Exercise details: Print the lines from the start of the records up to and including the line that contains "pos(531,268)", word for word. Leave the pictures out of your answer.

[Lines taken from a collection]
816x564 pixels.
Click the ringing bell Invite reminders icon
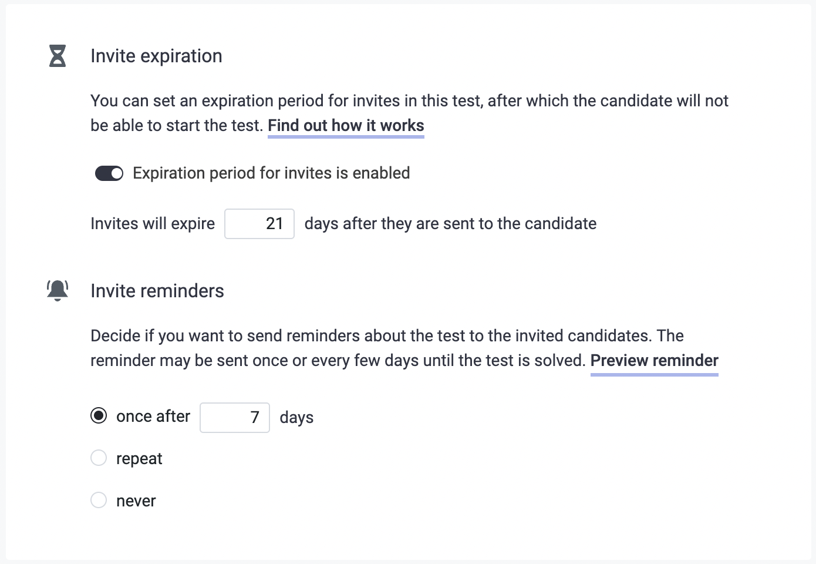pos(58,290)
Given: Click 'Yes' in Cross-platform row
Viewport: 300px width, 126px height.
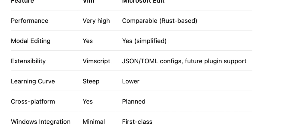Looking at the screenshot, I should coord(88,101).
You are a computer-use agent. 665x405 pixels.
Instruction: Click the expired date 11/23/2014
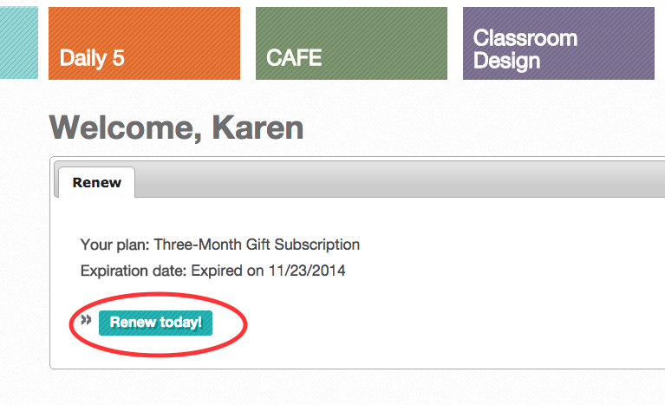click(307, 271)
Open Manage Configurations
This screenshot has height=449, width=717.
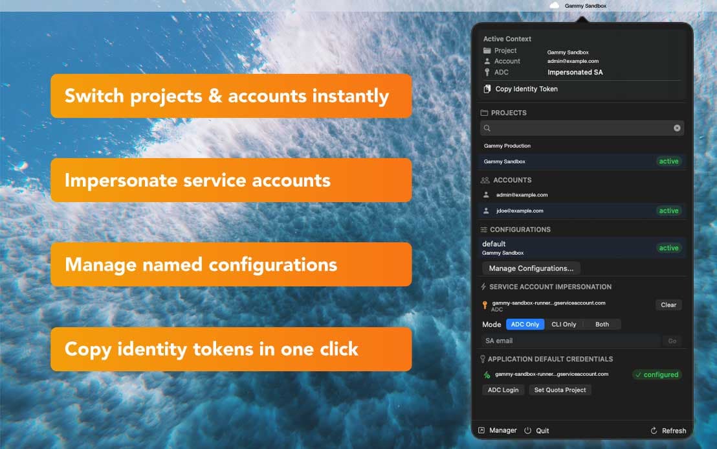pos(531,268)
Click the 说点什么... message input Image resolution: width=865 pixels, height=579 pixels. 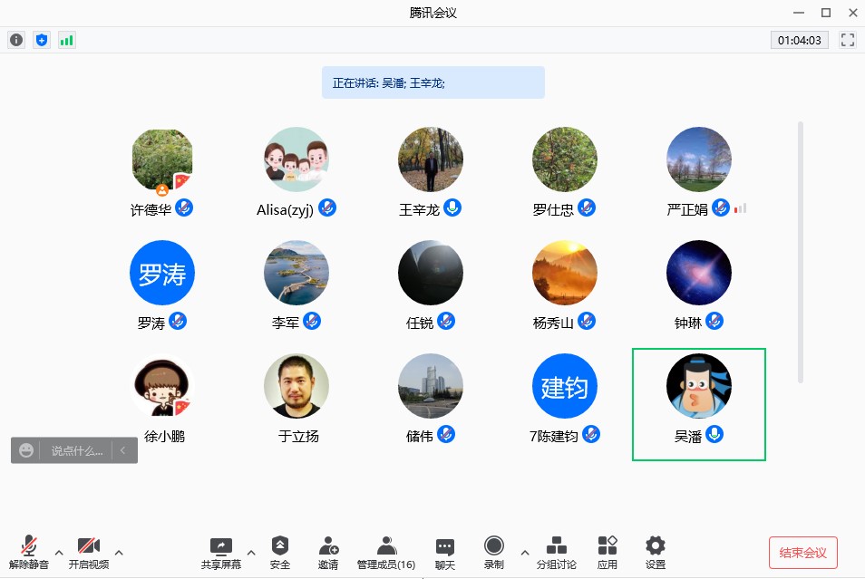(x=76, y=450)
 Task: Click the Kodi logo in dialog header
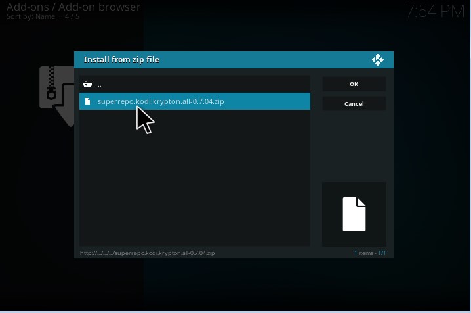click(377, 60)
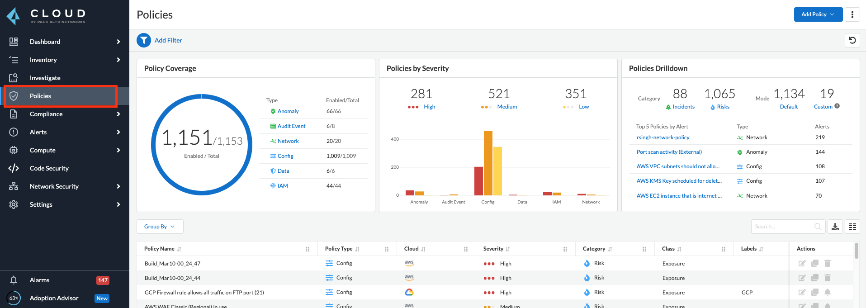866x308 pixels.
Task: Open the rsingh-network-policy link
Action: [663, 137]
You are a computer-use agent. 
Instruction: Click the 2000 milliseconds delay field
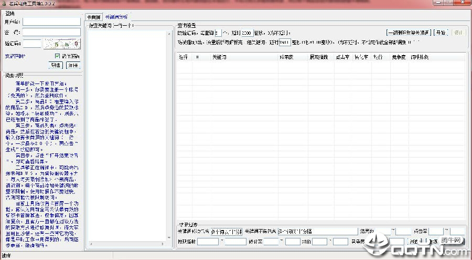(x=247, y=33)
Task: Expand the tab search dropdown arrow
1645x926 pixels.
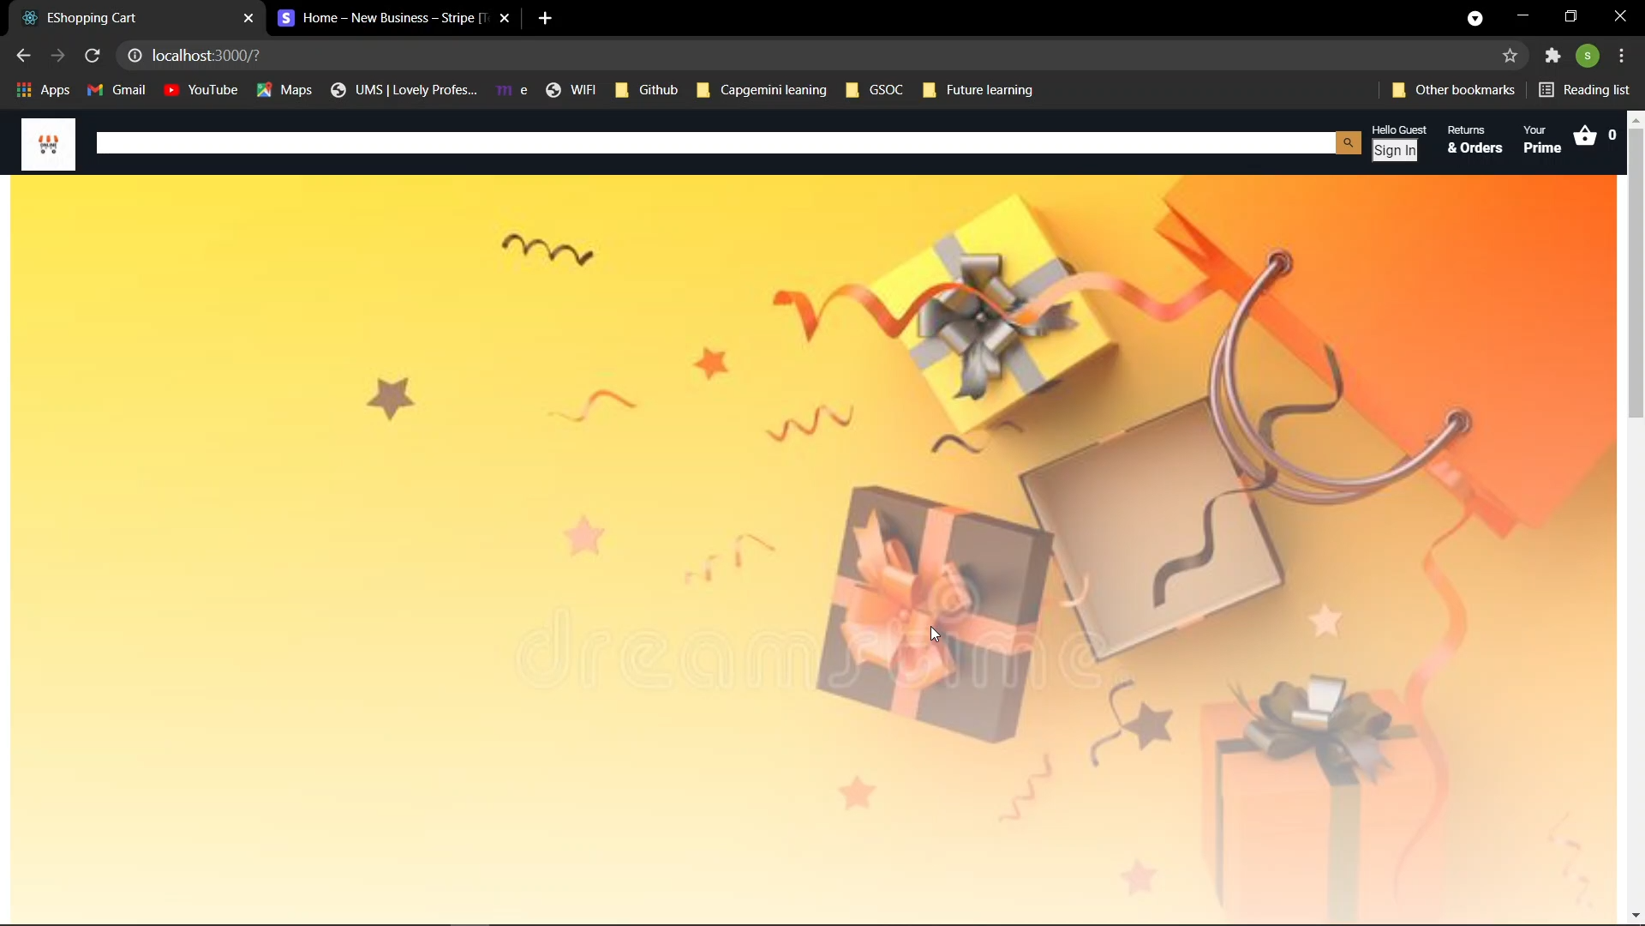Action: (x=1475, y=18)
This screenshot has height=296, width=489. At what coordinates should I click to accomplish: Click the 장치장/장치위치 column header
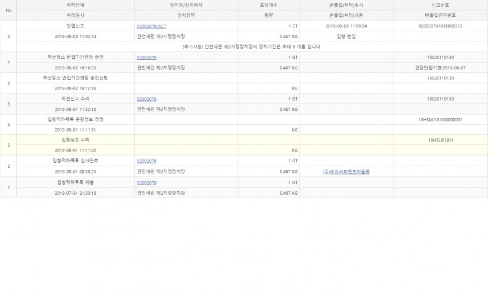(x=186, y=5)
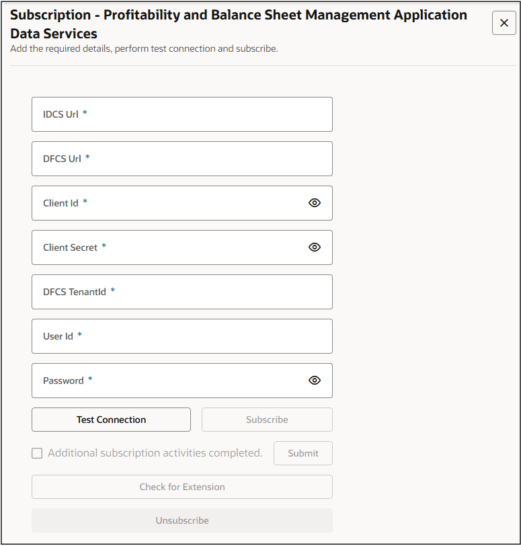
Task: Click the 'Add the required details' instruction text
Action: tap(144, 48)
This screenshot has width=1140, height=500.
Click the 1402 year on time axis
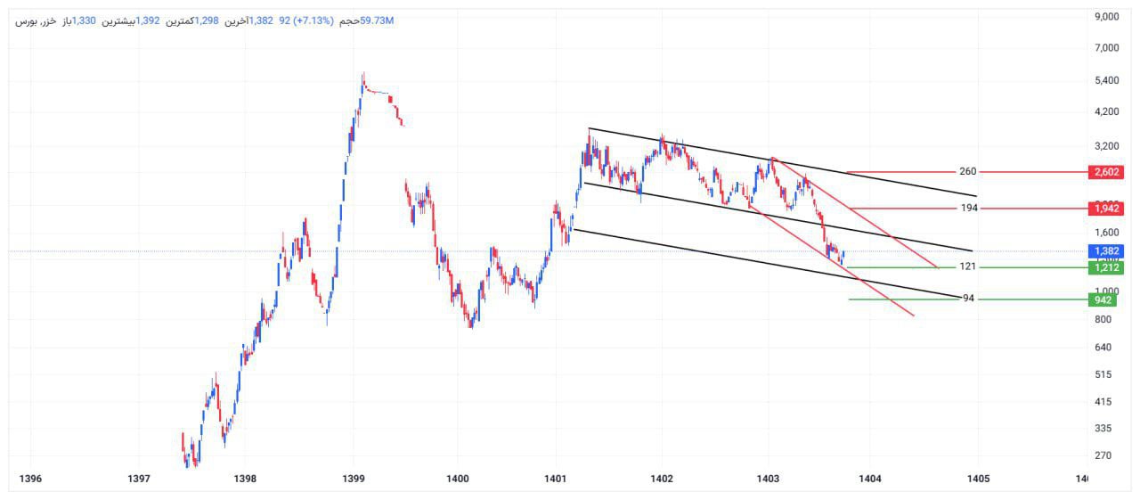[x=661, y=480]
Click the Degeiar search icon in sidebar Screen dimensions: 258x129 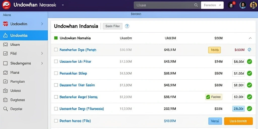click(6, 109)
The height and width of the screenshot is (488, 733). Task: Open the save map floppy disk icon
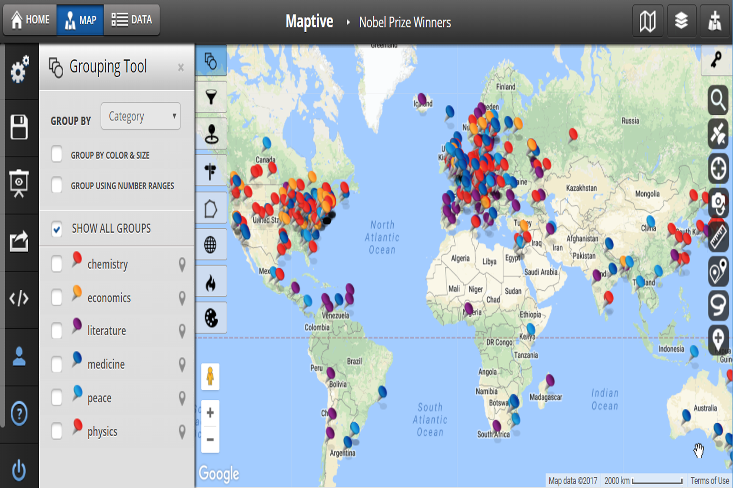[x=19, y=127]
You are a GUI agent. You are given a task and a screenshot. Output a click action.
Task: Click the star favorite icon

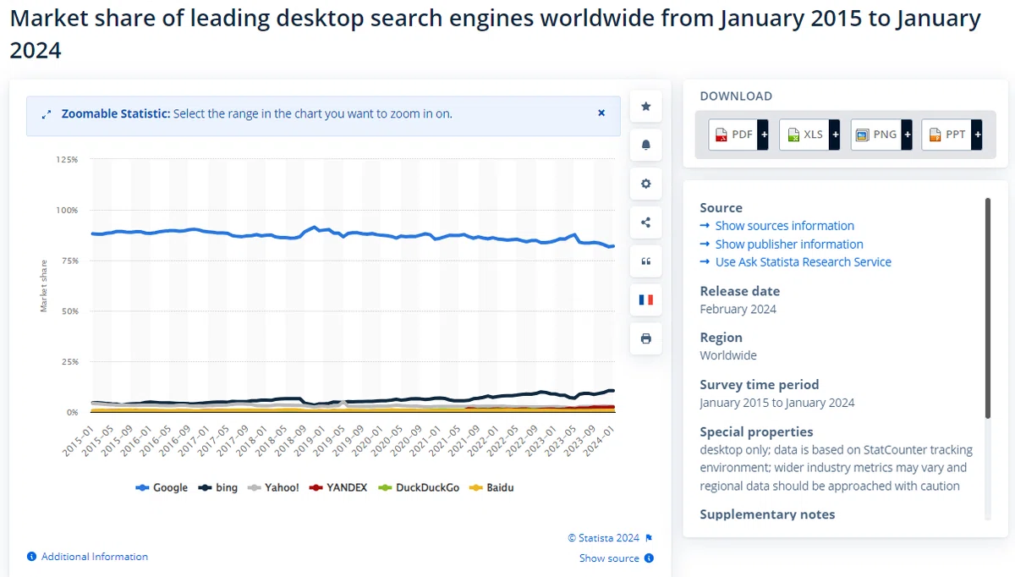click(x=646, y=106)
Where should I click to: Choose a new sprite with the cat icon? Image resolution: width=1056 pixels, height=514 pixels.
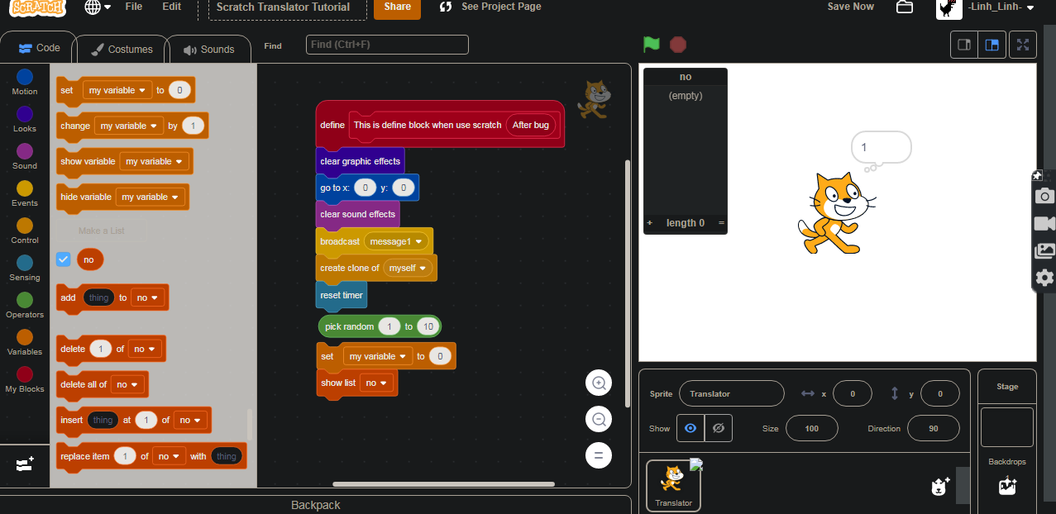[940, 486]

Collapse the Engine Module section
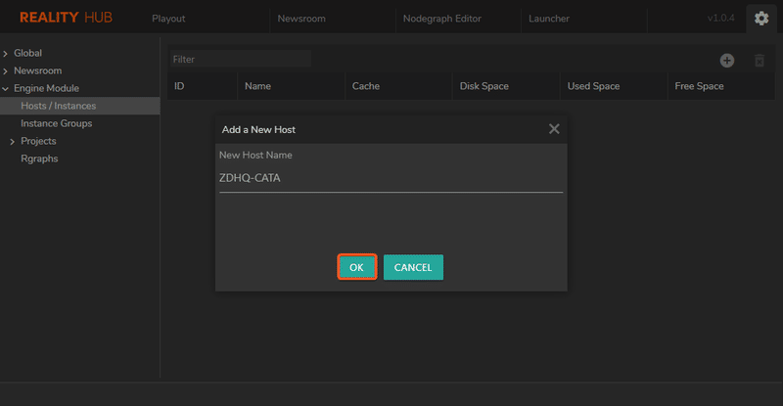point(6,89)
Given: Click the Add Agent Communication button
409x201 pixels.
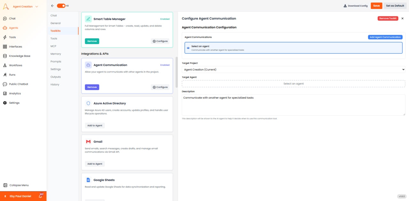Looking at the screenshot, I should (x=385, y=37).
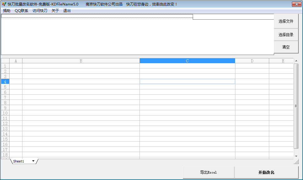Open the QQ联系 menu

pyautogui.click(x=22, y=11)
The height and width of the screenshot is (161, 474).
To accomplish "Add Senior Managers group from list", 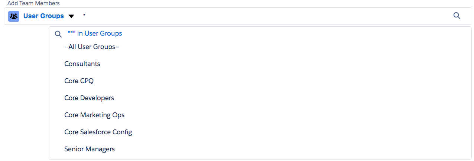I will 90,149.
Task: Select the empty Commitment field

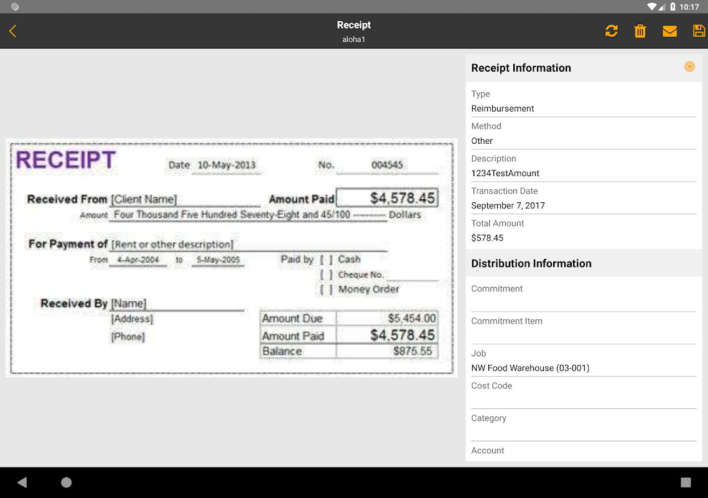Action: [584, 296]
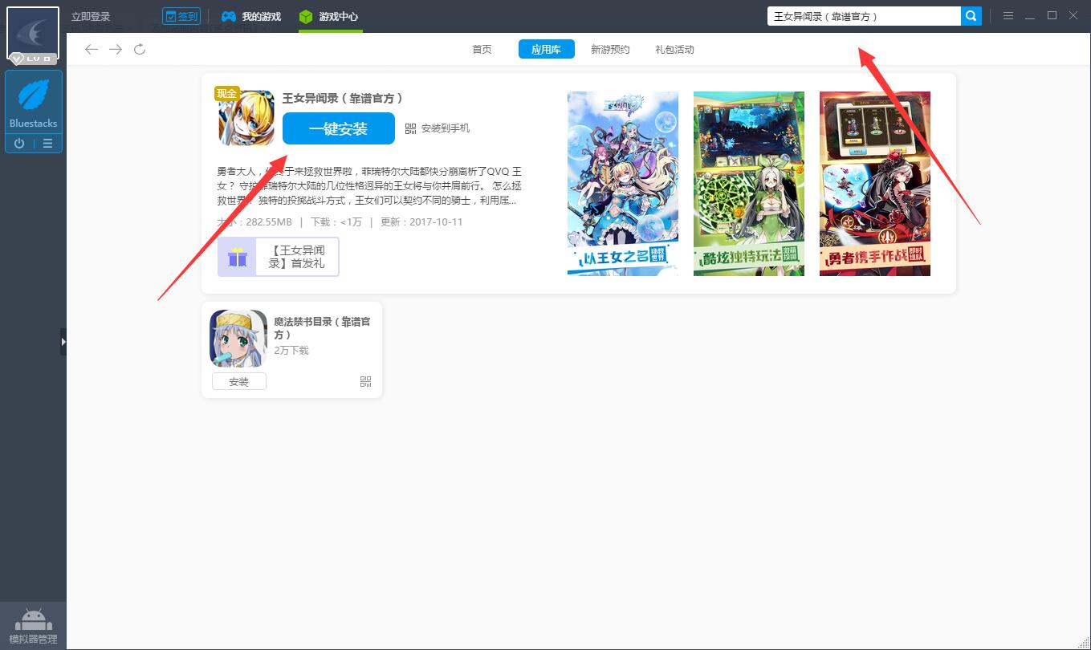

Written response:
816x564 pixels.
Click the ringing bell Invite reminders icon
pos(58,290)
Given: Click 'Yes' in Cross-platform row
Viewport: 300px width, 126px height.
Looking at the screenshot, I should coord(88,101).
You are a computer-use agent. 665x405 pixels.
Instruction: Click the expired date 11/23/2014
click(307, 271)
Open Manage Configurations
This screenshot has height=449, width=717.
pos(531,268)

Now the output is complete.